In this post we continue the discussion on how to systematically build friendships for business.

Step Two: You need a way to keep track

In our daily lives we keep track of our friends. We keep their contact information in our cell phones. Their email addresses in Gmail. We follow their status updates on Facebook. We read their tweets.

Listening to and staying in contact with those respective circles is a good start.  But it’s not enough.

For businesses you need to not just keep track of your circles individually but you need a way to track your circles over the course of a relationships and across a number of different tools. Trying to do this in your head or on a napkin will be an impossible task.

A recommended way to keep track of your relationships is to use a friendship relationship management system (FRM…or CRM if you use the term customer). The system I’ve been using (and learning, thanks @harleyrivet!) lately is Batchbook.

For $15/month Batchbook offers the ability to label your contacts with arbitrary tags and manage lists based on those tags. Batchbook can also link with common social media sites such as Facebook, LinkedIn,Twitter and Mailchimp allowing you to communicate and interact through the Batchbook interface which keeps a record of all of your communications/activity.
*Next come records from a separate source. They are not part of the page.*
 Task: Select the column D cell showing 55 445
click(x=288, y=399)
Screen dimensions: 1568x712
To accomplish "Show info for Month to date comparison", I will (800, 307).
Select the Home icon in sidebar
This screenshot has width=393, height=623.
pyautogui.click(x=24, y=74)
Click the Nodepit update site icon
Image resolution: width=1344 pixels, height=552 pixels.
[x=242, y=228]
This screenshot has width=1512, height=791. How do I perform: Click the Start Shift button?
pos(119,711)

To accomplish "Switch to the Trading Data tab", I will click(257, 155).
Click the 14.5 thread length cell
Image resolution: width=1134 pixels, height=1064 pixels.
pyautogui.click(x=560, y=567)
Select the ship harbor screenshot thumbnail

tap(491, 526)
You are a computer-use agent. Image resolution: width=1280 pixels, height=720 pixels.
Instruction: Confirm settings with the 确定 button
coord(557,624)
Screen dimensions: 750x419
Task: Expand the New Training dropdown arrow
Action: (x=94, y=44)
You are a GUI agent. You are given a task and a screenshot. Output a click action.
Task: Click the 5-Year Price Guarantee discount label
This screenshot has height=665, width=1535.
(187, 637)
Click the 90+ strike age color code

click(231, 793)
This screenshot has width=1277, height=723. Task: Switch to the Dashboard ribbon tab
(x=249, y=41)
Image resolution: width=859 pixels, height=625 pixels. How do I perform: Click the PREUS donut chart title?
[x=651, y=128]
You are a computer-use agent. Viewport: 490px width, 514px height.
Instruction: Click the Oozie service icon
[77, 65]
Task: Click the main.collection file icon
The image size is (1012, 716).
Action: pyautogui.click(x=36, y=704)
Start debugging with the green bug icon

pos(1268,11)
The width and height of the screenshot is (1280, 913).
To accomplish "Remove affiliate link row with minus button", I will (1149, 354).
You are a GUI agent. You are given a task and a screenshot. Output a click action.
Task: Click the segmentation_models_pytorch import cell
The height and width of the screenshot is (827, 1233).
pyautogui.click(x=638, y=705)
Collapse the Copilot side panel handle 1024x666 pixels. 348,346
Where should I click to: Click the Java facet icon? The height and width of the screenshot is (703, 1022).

Once you get setup with your FRM you need to create lists of all of your existing contacts and important them into your new tracking system.

Start by with exporting the email addresses out of Facebook (tutorial on extracting email addresses from Facebook)  and tag all of those people your ‘core’. If you’re not on Facebook I would suggest making that happen.

Next, export your contacts from LinkedIn and import them into Batchbook and tag these folks your community. There may be some overlap with your ‘loose connections’ and ‘core’. You’ll need to manually review each entry and categorize appropriately.

Finally, import the contacts from your email program. This time you’ll need to go through each contact and label them ‘core’, ‘community’ or ‘loose connection’ appropriately.

The outcome from all of this is a solid database of your friendships segmented by engagement level.